§ ФРАГМЕНТ ДОКУМЕНТА:

Как уже указывалось, приказы военачальников не могли обсуждаться подчиненными, «ибо, – как сказано в толковании к арт. 29, – начальнику принадлежит повелевать, а подчиненному послушну быть. Оный имеет в том, что он приказал, оправдатся, а сей ответ дать, како он повеленное исправил».

Тяжкие преступления против власти сосредоточены в «главе семнадцатой – о возмущении, бунте и драке». В частности, запрещены все «непристойные подозрительные сходбища и собрания воинских людей» (арт. 133). Ответственности за попустительство подлежат офицеры, допустившие указанные собрания (арт. 134), а за недоносительство – лица, которые «…слышали, или таковые письма читали… а надлежащем месте или офицерам своим не донесли» (арт. 136).

В арт. 137 выделяются три вида преступления против власти: бунт, возмущение и упрямство. Норма является назывной, поэтому вызывает недоумение утверждение, что «арт. 137 в отличие от арт. 133–136 четко формулирует сам состав государственного преступления…»[289].

По артикулу совершение данного деяния «без всякой милости имеет виселицею быть наказано». В толковании к артикулу указывалось: «В возмущении надлежит винных на месте и в самом деле наказать и умертвить. А особливо, ежели опасность в медлении есть, дабы чрез то другим страх подать, и оных от таких непристойностей удержать (пока не разширитца) и более б не умножилось».

Цели подобной расправы очевидны, да их, пожалуй, не скрывают и составители Артикула – во-первых, это устранение бунта, во-вторых, ограничение численности его участников.

В эпоху Петра I была реформирована вся система судопроизводства[290]. Впервые предпринята попытка отделения суда от административного управления, хотя эта идея, как отмечает В. Н. Латкин, не была последовательно реализована[291]. Согласно законодательным установлениям, например, губернаторы должны были контролировать деятельность судебных органов, на многие органы государственного управления возлагались функции правосудия[292]. Судебными функциями обладал сам царь[293], Сенат, приказы и коллегии (по преступлениям по должности). Юстиц-коллегия являлась апелляционной инстанцией для нижестоящих судов (по ряду категорий дел выступала судом первой инстанции). В губерниях были учреждены ландрихтеры (1713 г.)[294]. С 1717 г. территория страны была разделена на судебные округа, в которых создавались надворные суды. В стране функционировали так называемые нижние суды. По ряду дел в отношении крепостных крестьян судебные функции осуществляли помещики. В городах полномочия суда выполнялись магистратами и Главным магистратом.

Деятельность органов власти по отправлению правосудия требовала в том числе уголовно-правового обеспечения. Исходя из этого, становится понятным включение в такой специфический нормативный акт, каким является Артикул воинский, ряда норм, а также трех глав, посвященных различным аспектам правосудия. Так, в арт. 34 указывается: «Никто да не дерзает судей, комиссаров и служителей провиантских, такожде и оных, которые на экзекуцию присылаются, бранить и в делах принадлежащих их чину противится, или какое препятствие чинить, но оным всякое почтение воздавать. Кто погрешит против того, имеет в том прощения просить, или заключением наказан, или по состоянию дела, чести и живота лишен быть».

§ ИСХОДНЫЕ ДАННЫЕ:
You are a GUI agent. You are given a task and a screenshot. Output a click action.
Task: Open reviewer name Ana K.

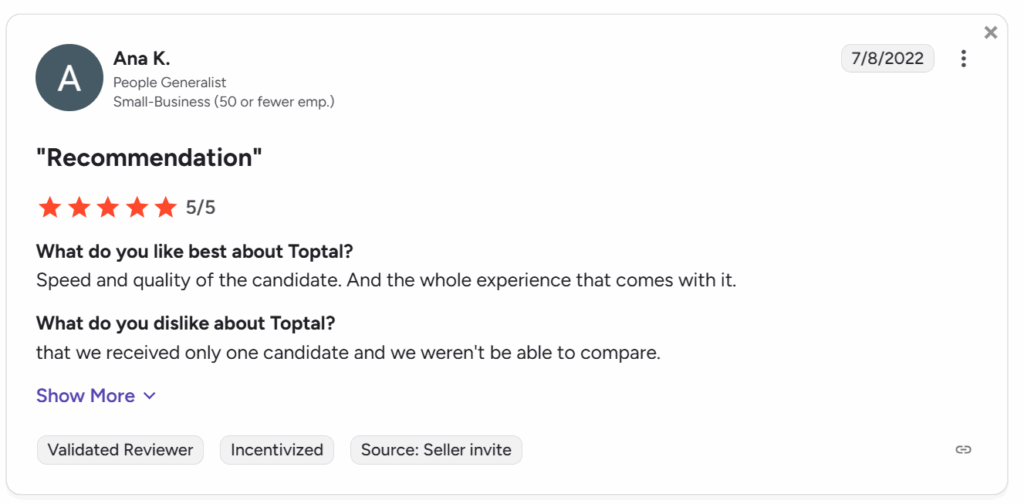(x=142, y=59)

§ ЗАДАНИЯ:
1 > Определите, соответствуют ли фрагменту об Артикуле воинском утверждения: (а) в арт. 137 названы три вида преступления против власти; (б) надворные суды начали создаваться с 1713 г.; (в) Юстиц-коллегия не выступала судом первой инстанции ни по одной категории дел. Для каждого утверждения ответьте «да» или «нет» и приведите точную цитату из фрагмента, которая это подтверждает.
2 > Продолжите фрагмент об Артикуле воинском, начиная сразу после его последнего предложения.
Исходные данные здесь не используются.

§ ОТВЕТЫ:
1 >
(а) Да: «В арт. 137 выделяются три вида преступления против власти: бунт, возмущение и упрямство».
(б) Нет: «С 1717 г. территория страны была разделена на судебные округа, в которых создавались надворные суды».
(в) Нет: «по ряду категорий дел выступала судом первой инстанции».

2 >
Конечно, однозначно нельзя утверждать, что структура глав и норм Артикула воинского учитывала характер и степень общественной опасности деяний. Вместе с тем включение указанной нормы в гл. 3 свидетельствует о том, какое значение придавалось деятельности лиц, поименованных в арт. 34. В толковании к данному артикулу это прямо подчеркивается: «Понеже таковыя особы все обретаются под его величества особливою протекциею и защитою, и кто в делех, принадлежащих их чину противное учинит, оный почитается, якобы он его величества протекцию презрил».

«Глава двадцать вторая – о лживой присяге и подобных сему преступлениях» вопреки своему названию объединяет нормы о деяниях, посягающих на разные объекты (например, финансовые отношения – фальшивомонетничество; интересы потребителей – обмер и обвешивание и т. д.), в том числе на порядок государственного управления и интересы суда (лживая присяга и лжесвидетельство).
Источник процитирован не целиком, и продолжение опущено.